Polícia procura pastor suspeito de sequestrar e torturar dependentes químicos em Abadia de Goiás
Em clínica clandestina, polícia encontrou 58 pessoas que declararam que eram mantidas em cárcere privado
Por: Yago Sales
Um caso de suposto desrespeito aos direitos humanos repercutiu nacionalmente após uma operação, chamada de ‘Falsos Profetas’, da Polícia Civil de Goiás, contra uma clínica que seria destinada para o acolhimento e tratamento de dependentes de tóxicos e álcool.
O caso ocorreu em uma chácara em Abadia de Goiás, que fica a 22km da capital. A Polícia prendeu cinco pessoas entre pessoas que eram responsáveis pelo local e três funcionários dessa clínica. Uma pistola também foi apreendida.
Além de não ter alvará de funcionamento para tal atividade, o proprietário do local, que também afirmava ser pastor, é apontado por denunciantes ouvidos pelos policiais e investigadores como responsável por submeter os internos a sessões de tortura. Ele é suspeito de manter os dependentes químicos em cárcere privado.
Antes, porém, segundo a investigação, essas pessoas seriam vítimas do chamado “resgate”, que é interpretado como sequestro. O modus operandi teria se repetido em várias unidades “ditas clínicas” ou casas de recuperação.
Familiares desesperados ligam ou vão pessoalmente a esses lugares e indicam o lugar onde o dependente está. Então, um grupo designado pela clínica ficaria responsável por ir ao local, supostamente amarrar e levar o dependente à força para a chácara, o que seria entendido como internação compulsória. Tudo isso sem receituário médico ou alguma decisão judicial, como prevê a legislação.
Nesta unidade em específico, a polícia investiga uma morte, o que desencadeou a operação que fechou a clínica. É que uma pessoa, que supostamente não aceitava a internação, teria reagido e sido morta pelos funcionários da instituição, agora, fechada. Segundo a Polícia Civil, o paciente teria sofrido um mata-leão.
Com a operação, desencadeada pelo delegado de Posse, Humberto Soares, foram identificados na clínica clandestina 38 pacientes.
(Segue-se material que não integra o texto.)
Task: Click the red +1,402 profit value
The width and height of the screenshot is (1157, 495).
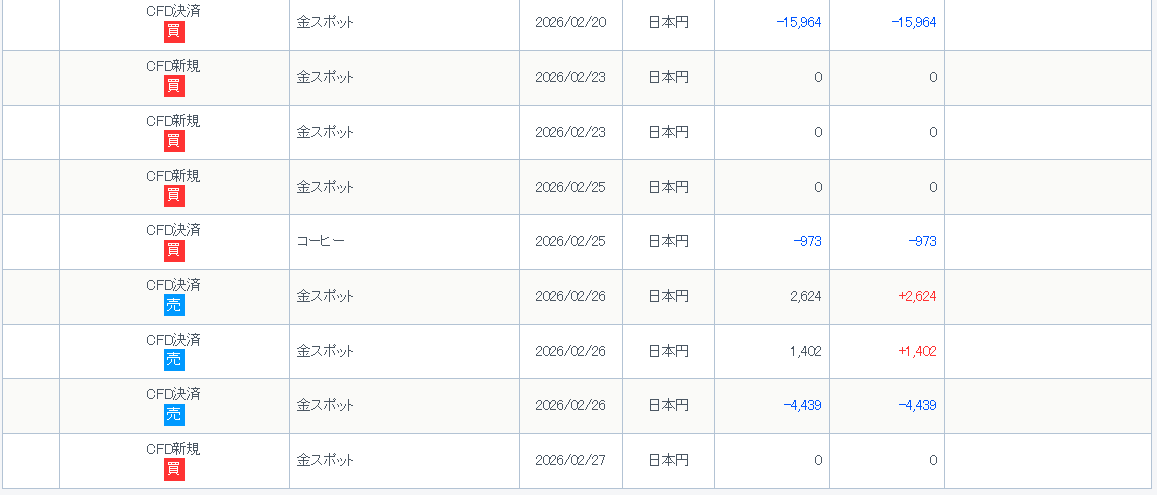Action: click(917, 351)
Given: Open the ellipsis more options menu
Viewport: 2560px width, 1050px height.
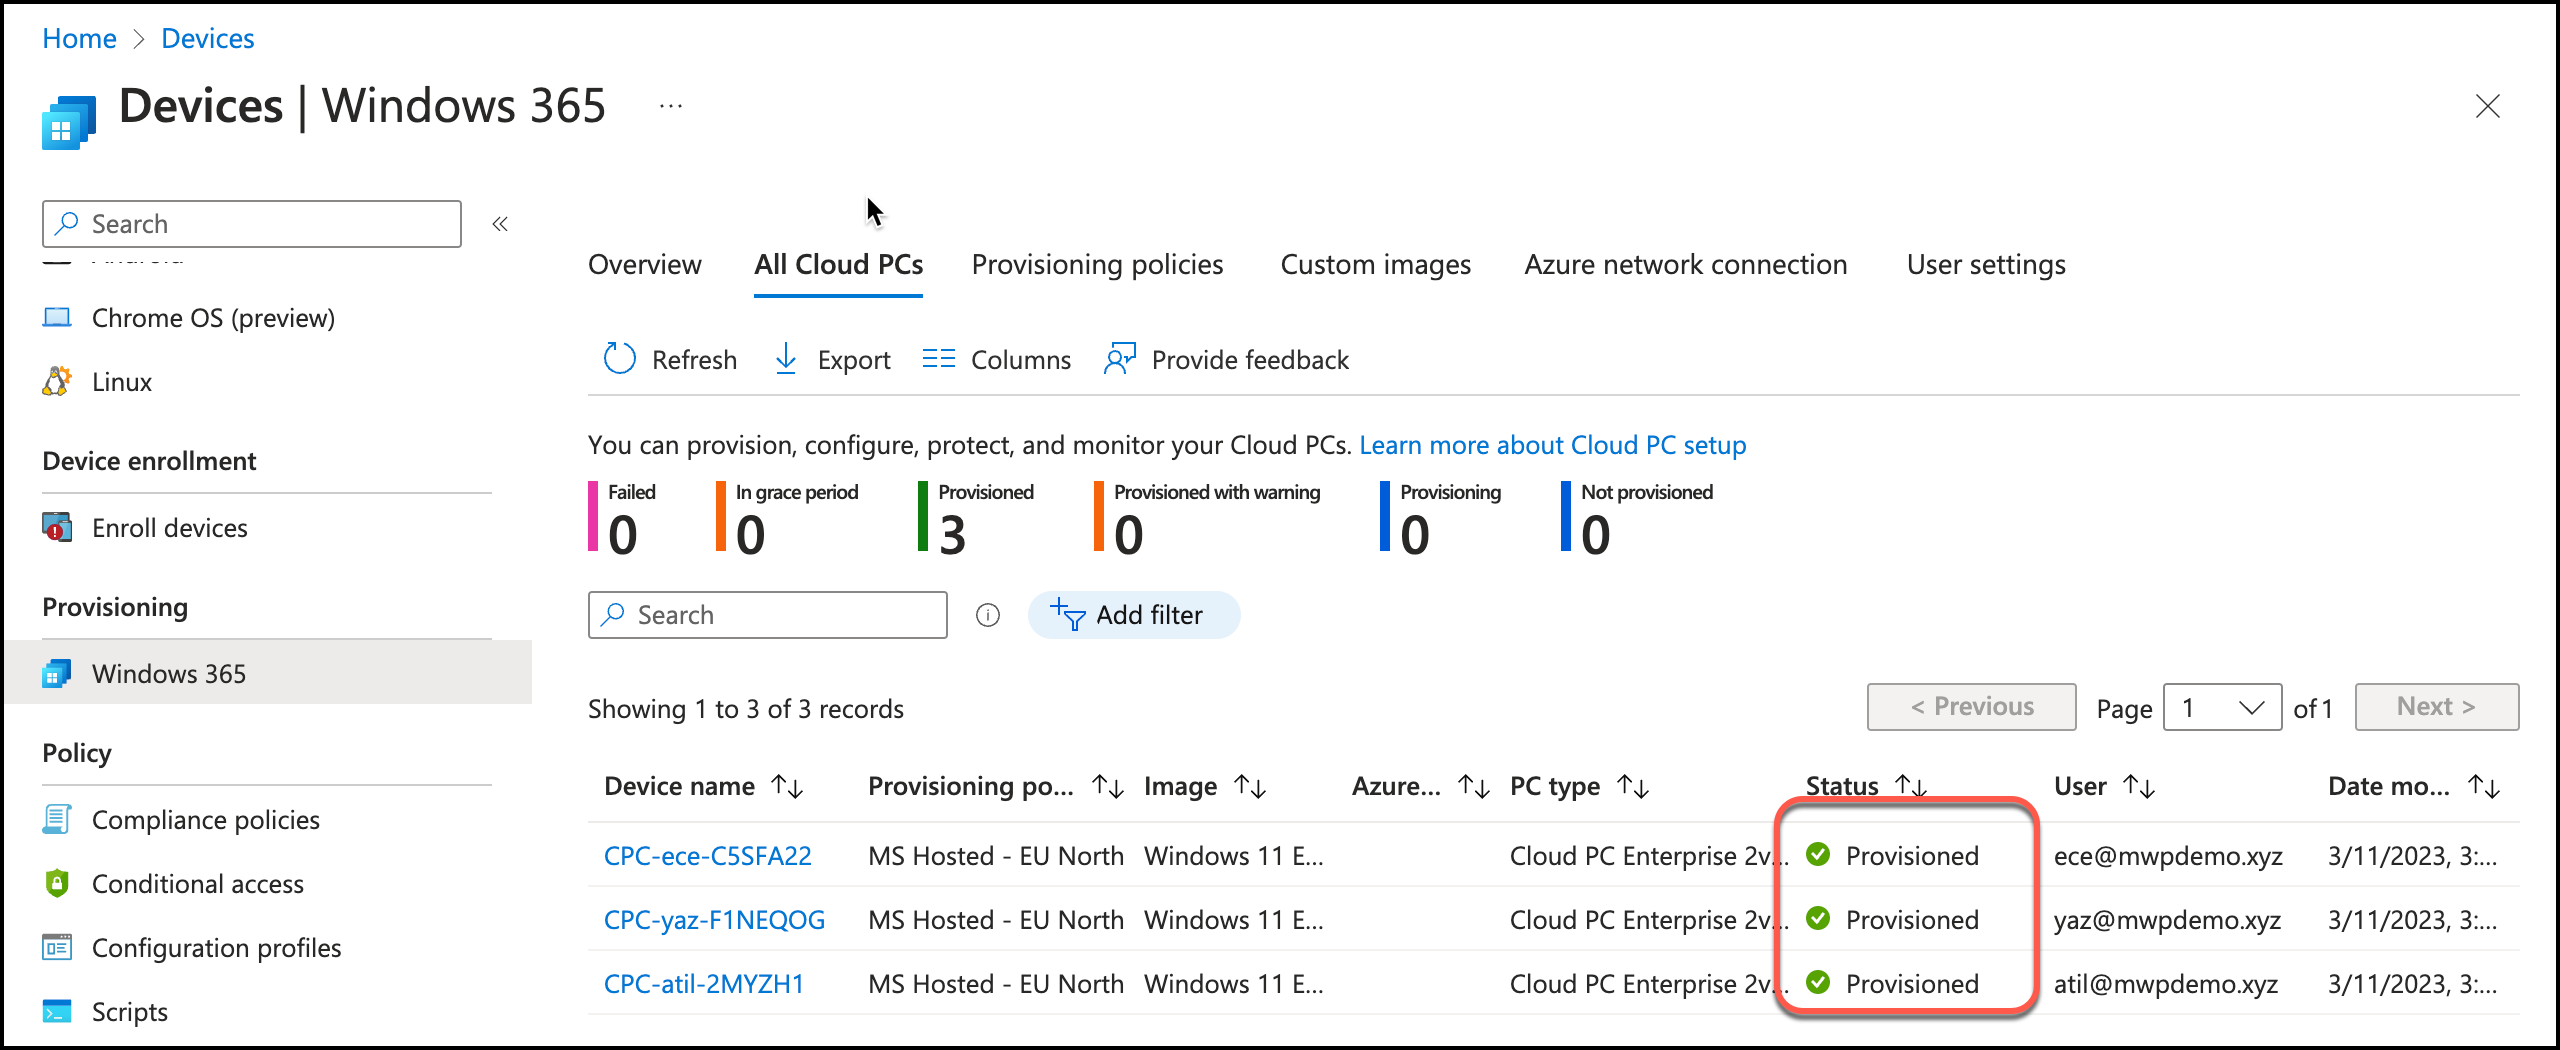Looking at the screenshot, I should (x=671, y=106).
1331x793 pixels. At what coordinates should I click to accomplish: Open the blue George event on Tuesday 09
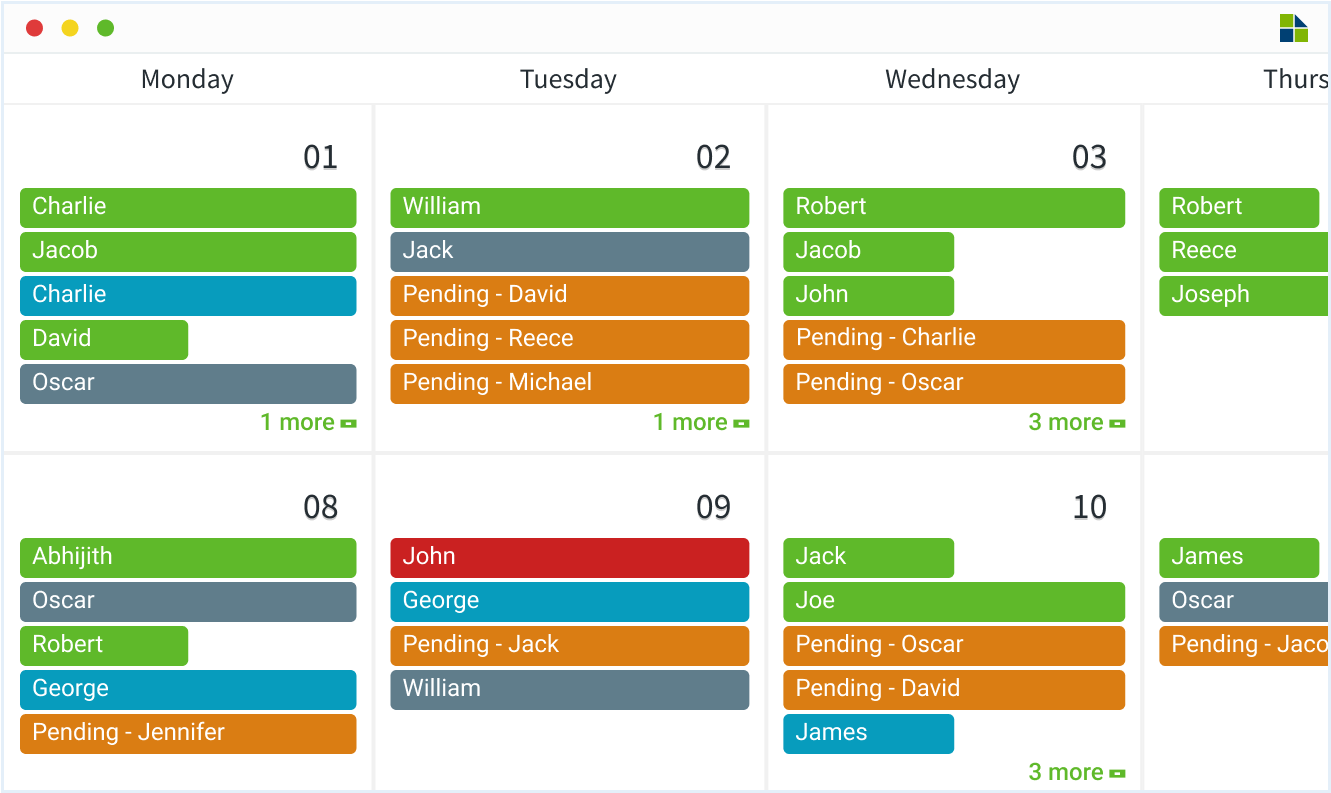coord(569,602)
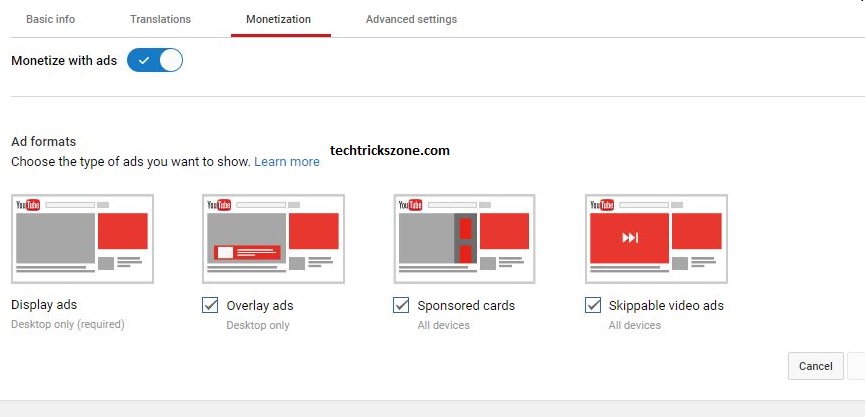Uncheck the Sponsored cards checkbox
Viewport: 865px width, 417px height.
(401, 305)
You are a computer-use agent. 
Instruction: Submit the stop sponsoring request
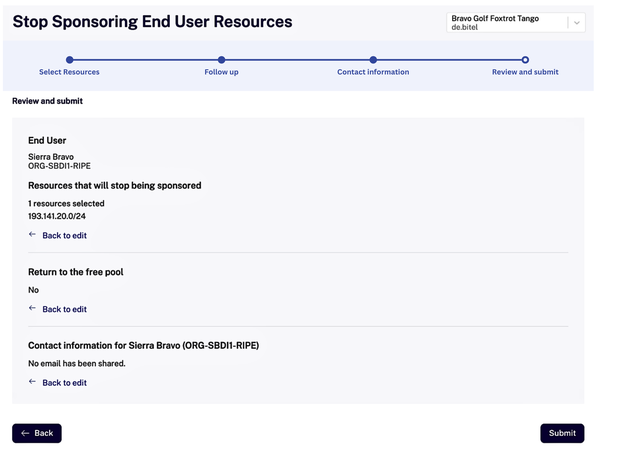click(562, 433)
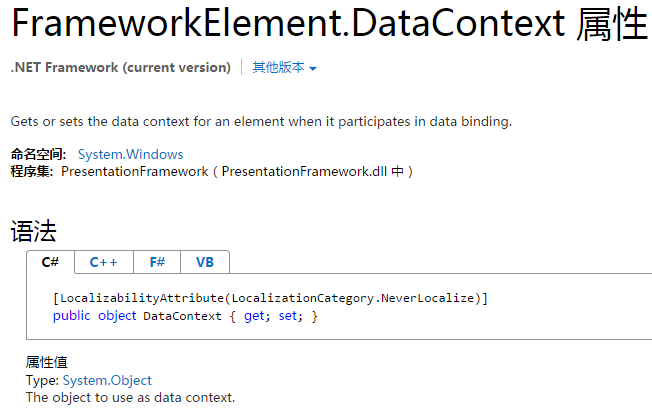The width and height of the screenshot is (652, 409).
Task: Open the System.Windows namespace link
Action: coord(131,154)
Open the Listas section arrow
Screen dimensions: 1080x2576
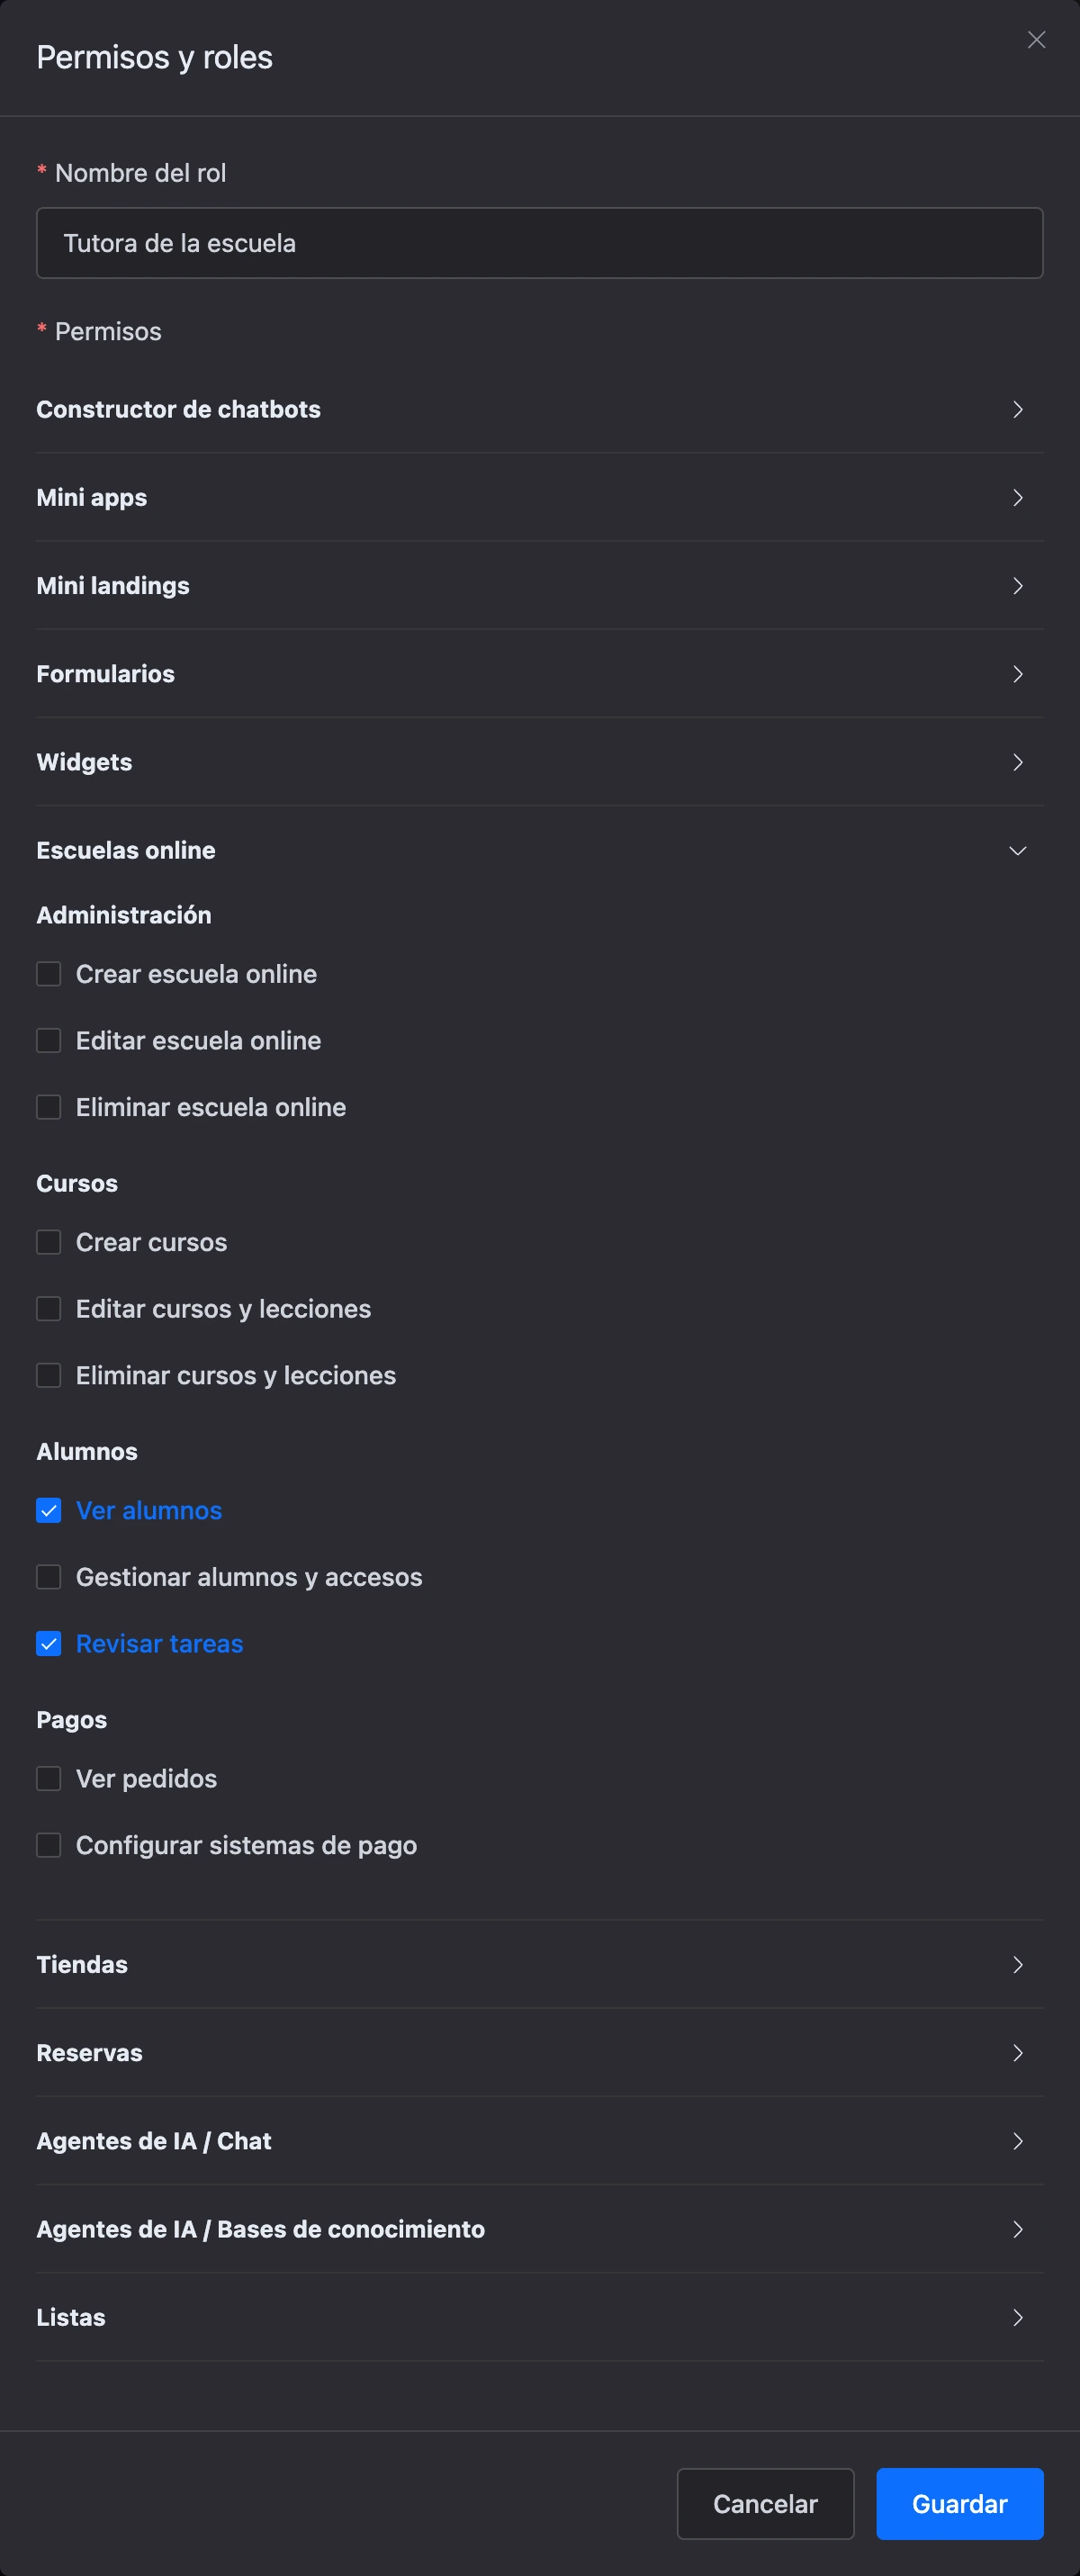click(1017, 2316)
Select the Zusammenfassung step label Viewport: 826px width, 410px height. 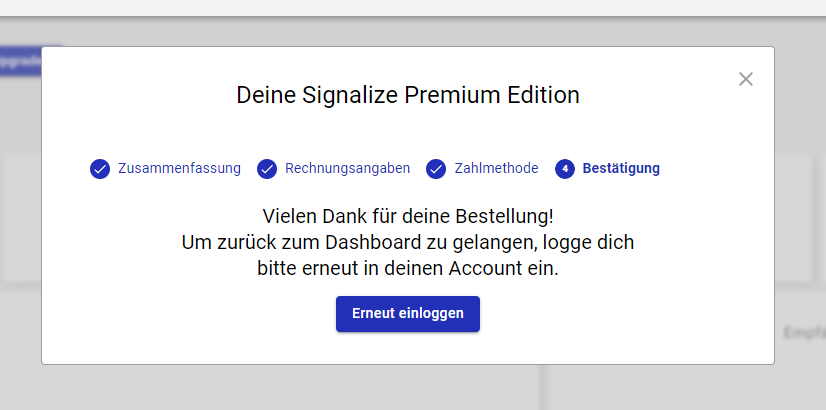[x=179, y=168]
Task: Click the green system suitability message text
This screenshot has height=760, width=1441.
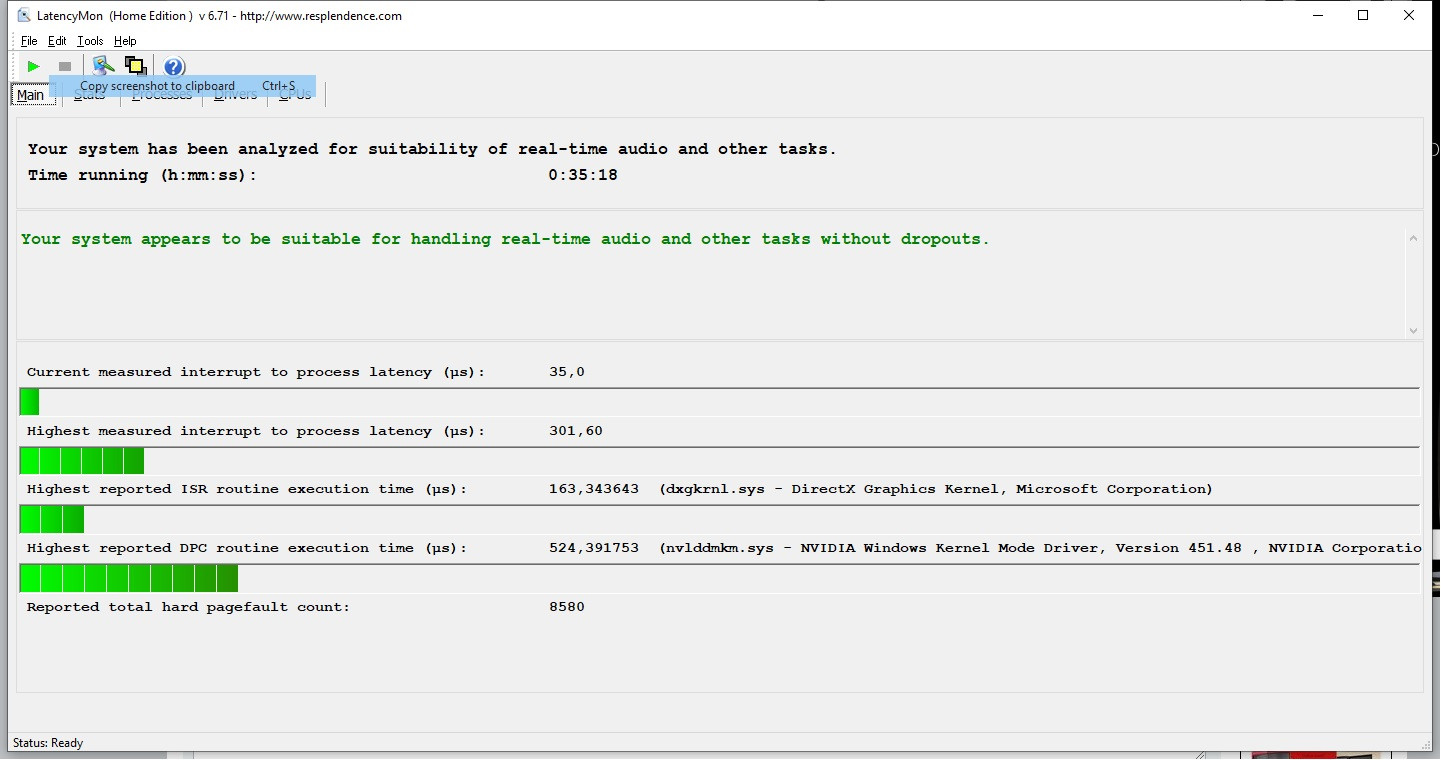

O pastor que seria responsável pelo local, Alécio Gomes Vieira Júnior, e está foragido, é apontado como o brutamonte que seria o responsável por aplicar penalidades aos internos submetidos à proibição de ter contato com qualquer coisa que fosse alheia à clínica.
O grupo foi levado à delegacia para dar detalhes da rotina no estabelecimento. Aproveitaram para corroborar a tese de que eram mantidos em cárcere privado e, ainda, seriam submetidos a violência psicológica e verbal. E afirmaram que eram dopados.
Segundo a Polícia Civil, entre os 38 anos pacientes encontrados na clínica, havia gente, além de Goiás, de Minas Gerais, Tocantins e até da Bolívia.
Os cinco presos podem responder a uma lista de crimes. Pela morte do interno que resistiu à internação à força, eles podem ser indiciados por homicídio qualificado, sequestro, cárcere privado e associação criminosa.
Casos
Em 2017, um pastor chamado Daniel Batista foi preso após a imprensa divulgar que ele mantinha, em Aparecida de Goiânia, além de internos sob tortura, um esquema de venda de balas em linhas de ônibus do transporte coletivo. Ou seja, usava a mão de obra barata para lucrar às custas dos dependentes químicos. O pastor foi preso, mas depois, ao deixar a cadeia em uma dessas saidinhas, não voltou à prisão.
Além dos casos de tortura, são comuns registros de acidentes por falta de estrutura nesses locais. É o que ocorreu em 2018 em uma dessas clínicas quando dois pacientes morreram – um de 32 e outro de 17. Outra pessoa ficou ferida. À época, a Comunidade Terapêutica Beth Shalom, localizada no Sítio Recreio Pindorama, foi fechada.